**DATA**
+===+

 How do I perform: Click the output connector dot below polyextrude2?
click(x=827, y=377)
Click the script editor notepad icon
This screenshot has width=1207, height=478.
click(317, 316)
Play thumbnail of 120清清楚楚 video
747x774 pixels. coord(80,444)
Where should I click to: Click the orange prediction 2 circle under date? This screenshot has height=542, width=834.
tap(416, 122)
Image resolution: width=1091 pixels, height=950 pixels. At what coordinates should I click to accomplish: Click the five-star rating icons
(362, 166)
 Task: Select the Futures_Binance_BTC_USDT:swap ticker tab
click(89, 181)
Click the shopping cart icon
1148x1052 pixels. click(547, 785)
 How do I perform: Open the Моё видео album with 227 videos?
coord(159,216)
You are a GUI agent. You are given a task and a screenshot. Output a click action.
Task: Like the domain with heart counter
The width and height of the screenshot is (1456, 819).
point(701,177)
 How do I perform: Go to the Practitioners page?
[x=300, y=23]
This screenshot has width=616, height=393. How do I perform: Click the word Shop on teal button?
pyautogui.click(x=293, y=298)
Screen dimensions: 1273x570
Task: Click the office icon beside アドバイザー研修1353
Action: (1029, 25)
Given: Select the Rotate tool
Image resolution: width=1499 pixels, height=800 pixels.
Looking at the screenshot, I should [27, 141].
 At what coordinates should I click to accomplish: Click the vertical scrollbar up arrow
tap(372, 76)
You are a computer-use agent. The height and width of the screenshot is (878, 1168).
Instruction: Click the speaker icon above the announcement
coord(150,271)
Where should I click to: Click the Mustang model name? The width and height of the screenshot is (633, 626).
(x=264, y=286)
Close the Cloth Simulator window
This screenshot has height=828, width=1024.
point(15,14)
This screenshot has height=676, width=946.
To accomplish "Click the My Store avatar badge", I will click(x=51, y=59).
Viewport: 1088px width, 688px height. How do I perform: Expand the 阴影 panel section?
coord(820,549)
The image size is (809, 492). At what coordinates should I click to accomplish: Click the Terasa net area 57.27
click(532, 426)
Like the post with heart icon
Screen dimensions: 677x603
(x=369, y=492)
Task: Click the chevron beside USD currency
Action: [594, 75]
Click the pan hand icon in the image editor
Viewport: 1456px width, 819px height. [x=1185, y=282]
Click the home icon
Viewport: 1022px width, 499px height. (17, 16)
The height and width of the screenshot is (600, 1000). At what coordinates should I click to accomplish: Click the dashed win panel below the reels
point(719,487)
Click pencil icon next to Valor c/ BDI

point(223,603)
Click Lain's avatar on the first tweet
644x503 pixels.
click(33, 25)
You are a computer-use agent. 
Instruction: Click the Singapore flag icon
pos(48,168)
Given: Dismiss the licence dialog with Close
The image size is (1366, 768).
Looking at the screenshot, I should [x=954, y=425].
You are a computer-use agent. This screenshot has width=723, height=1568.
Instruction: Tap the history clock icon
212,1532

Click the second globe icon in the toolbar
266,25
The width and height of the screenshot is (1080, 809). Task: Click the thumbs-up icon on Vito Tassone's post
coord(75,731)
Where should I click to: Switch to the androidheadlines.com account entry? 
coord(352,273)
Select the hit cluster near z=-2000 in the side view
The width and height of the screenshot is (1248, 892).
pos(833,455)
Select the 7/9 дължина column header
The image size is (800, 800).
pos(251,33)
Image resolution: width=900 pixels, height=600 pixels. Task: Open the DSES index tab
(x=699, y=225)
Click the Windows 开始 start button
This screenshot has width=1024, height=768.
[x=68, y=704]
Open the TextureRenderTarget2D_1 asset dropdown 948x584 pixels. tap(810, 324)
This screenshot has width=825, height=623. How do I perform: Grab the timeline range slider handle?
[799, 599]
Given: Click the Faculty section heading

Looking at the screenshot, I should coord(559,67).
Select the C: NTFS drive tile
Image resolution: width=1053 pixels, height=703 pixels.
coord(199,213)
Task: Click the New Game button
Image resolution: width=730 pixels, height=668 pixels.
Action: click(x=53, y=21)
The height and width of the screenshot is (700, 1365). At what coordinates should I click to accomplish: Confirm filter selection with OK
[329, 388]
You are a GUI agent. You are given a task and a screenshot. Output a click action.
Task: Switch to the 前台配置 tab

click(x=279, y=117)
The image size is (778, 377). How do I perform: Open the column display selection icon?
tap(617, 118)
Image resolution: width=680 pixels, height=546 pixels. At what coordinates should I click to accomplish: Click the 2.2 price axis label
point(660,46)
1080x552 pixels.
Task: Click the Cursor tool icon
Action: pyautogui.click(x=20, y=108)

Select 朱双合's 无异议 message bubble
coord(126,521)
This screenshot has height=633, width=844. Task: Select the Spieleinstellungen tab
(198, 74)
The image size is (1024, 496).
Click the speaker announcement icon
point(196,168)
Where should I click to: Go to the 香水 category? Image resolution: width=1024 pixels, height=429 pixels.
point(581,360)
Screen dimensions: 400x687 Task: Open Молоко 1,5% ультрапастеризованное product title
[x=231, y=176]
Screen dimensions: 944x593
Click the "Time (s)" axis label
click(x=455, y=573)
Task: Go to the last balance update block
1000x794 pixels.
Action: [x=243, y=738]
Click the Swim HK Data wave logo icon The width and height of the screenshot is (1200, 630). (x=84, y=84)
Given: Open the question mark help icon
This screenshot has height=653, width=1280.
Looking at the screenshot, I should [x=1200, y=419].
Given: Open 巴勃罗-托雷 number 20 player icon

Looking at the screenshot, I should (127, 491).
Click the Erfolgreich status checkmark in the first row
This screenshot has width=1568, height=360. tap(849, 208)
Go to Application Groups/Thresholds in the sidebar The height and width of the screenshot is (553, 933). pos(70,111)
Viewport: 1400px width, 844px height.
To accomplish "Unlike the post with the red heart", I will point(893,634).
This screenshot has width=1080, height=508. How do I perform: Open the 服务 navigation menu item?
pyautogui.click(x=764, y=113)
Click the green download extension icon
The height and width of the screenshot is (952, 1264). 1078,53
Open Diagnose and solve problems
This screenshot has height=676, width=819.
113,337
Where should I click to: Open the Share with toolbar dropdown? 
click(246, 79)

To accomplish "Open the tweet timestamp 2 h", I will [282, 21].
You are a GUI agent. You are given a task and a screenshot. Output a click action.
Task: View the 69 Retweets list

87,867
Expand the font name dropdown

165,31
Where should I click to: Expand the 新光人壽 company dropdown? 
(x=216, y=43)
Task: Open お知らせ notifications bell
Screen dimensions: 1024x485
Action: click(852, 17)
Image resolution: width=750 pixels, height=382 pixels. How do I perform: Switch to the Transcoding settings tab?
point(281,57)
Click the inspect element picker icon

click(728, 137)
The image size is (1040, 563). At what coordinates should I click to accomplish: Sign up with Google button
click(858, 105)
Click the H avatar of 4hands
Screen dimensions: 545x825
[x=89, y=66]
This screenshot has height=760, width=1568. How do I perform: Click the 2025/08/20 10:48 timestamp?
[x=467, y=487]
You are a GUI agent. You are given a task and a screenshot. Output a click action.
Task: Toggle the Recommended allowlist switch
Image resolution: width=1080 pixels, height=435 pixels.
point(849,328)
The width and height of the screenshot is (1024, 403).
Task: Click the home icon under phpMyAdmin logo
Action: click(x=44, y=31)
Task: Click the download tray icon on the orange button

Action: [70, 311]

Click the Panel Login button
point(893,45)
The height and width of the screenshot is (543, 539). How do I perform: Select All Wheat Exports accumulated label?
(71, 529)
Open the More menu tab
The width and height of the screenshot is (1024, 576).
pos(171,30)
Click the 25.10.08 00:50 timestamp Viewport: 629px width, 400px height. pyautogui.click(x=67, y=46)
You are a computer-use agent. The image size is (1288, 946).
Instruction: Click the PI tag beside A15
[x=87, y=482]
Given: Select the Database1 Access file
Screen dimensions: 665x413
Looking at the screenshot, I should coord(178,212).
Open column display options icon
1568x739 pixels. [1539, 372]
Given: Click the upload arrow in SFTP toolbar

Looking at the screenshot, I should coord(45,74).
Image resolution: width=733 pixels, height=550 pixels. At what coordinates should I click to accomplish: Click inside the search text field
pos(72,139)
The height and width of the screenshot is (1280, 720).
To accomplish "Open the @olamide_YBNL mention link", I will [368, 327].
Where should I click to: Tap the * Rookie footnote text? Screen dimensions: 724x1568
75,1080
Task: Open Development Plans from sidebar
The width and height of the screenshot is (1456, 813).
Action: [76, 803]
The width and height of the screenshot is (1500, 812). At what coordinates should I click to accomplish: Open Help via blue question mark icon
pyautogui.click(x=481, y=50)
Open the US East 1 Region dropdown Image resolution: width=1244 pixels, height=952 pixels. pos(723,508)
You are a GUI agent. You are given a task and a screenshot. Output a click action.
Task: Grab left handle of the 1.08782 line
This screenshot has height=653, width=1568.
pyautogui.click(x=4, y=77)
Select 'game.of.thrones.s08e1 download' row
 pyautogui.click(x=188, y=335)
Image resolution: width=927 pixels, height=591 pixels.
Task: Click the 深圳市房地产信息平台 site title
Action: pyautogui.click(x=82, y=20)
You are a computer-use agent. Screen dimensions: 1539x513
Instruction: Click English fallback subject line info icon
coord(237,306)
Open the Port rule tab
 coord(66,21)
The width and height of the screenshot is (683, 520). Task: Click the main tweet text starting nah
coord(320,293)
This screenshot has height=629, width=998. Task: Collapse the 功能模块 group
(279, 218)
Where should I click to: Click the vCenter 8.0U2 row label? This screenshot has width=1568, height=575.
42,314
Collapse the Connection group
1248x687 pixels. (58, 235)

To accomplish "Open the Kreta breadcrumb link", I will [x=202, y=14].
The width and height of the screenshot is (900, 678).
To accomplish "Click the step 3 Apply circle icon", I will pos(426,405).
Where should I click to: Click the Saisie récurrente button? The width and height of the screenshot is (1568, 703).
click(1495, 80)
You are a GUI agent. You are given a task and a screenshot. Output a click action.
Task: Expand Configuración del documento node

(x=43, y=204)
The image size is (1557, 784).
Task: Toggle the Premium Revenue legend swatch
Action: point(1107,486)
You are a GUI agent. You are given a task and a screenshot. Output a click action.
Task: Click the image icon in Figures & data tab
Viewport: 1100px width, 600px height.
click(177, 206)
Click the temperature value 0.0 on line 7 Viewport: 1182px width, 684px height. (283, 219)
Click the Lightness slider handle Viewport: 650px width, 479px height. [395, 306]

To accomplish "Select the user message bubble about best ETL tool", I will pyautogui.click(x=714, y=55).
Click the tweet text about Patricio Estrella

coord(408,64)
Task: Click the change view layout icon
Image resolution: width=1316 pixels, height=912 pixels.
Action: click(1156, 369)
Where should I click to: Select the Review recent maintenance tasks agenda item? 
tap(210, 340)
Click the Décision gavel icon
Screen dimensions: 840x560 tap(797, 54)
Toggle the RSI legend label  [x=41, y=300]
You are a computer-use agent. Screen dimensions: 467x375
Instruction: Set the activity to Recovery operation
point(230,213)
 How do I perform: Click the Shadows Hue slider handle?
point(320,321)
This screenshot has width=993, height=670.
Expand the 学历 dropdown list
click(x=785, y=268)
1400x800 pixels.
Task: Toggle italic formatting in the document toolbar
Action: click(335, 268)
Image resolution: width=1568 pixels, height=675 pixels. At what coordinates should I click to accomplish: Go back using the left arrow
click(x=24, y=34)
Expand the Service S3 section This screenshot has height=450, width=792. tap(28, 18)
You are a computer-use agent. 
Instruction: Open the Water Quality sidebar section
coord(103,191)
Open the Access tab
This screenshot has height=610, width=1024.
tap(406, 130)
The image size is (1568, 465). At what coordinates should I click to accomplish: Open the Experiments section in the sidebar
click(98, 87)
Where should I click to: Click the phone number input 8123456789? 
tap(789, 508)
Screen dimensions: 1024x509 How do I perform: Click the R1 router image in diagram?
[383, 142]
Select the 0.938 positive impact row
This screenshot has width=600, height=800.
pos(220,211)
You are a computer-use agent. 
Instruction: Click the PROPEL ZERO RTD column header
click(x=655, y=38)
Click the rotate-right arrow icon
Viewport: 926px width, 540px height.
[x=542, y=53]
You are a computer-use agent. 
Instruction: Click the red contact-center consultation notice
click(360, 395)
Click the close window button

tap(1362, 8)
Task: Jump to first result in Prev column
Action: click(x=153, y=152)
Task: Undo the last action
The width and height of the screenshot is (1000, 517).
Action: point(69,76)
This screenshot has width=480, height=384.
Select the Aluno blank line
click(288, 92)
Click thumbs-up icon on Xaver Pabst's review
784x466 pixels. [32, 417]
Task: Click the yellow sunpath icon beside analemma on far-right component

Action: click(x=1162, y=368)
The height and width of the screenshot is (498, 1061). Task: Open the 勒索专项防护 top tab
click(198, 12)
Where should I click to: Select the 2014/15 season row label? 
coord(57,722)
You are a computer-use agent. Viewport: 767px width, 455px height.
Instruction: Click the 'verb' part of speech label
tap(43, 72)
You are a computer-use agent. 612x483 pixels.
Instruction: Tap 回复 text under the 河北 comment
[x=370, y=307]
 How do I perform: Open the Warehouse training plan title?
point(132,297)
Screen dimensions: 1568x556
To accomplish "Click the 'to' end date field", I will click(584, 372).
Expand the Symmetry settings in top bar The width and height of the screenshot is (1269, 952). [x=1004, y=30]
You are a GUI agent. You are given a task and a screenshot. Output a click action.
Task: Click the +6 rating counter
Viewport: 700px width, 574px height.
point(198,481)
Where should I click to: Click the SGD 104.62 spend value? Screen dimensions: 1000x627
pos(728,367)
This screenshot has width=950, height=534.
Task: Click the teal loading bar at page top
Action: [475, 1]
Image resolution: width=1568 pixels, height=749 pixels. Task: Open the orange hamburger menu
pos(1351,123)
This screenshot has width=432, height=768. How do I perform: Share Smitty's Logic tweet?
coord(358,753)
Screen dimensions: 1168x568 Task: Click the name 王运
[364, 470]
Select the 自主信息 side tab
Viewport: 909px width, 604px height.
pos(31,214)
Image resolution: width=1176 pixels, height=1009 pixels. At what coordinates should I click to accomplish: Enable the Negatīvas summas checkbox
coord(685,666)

+===+

**WHAT NEEDS TO BE DONE**
Find where "Screen dimensions: 1168x568" occurs in the data, and please write out that line through the last line exactly, with nothing else.

**RESPONSE TO THIS EXERCISE**
Screen dimensions: 1168x568 Task: Click the name 王运
[364, 470]
Select the 自主信息 side tab
Viewport: 909px width, 604px height.
pos(31,214)
Image resolution: width=1176 pixels, height=1009 pixels. At what coordinates should I click to accomplish: Enable the Negatīvas summas checkbox
coord(685,666)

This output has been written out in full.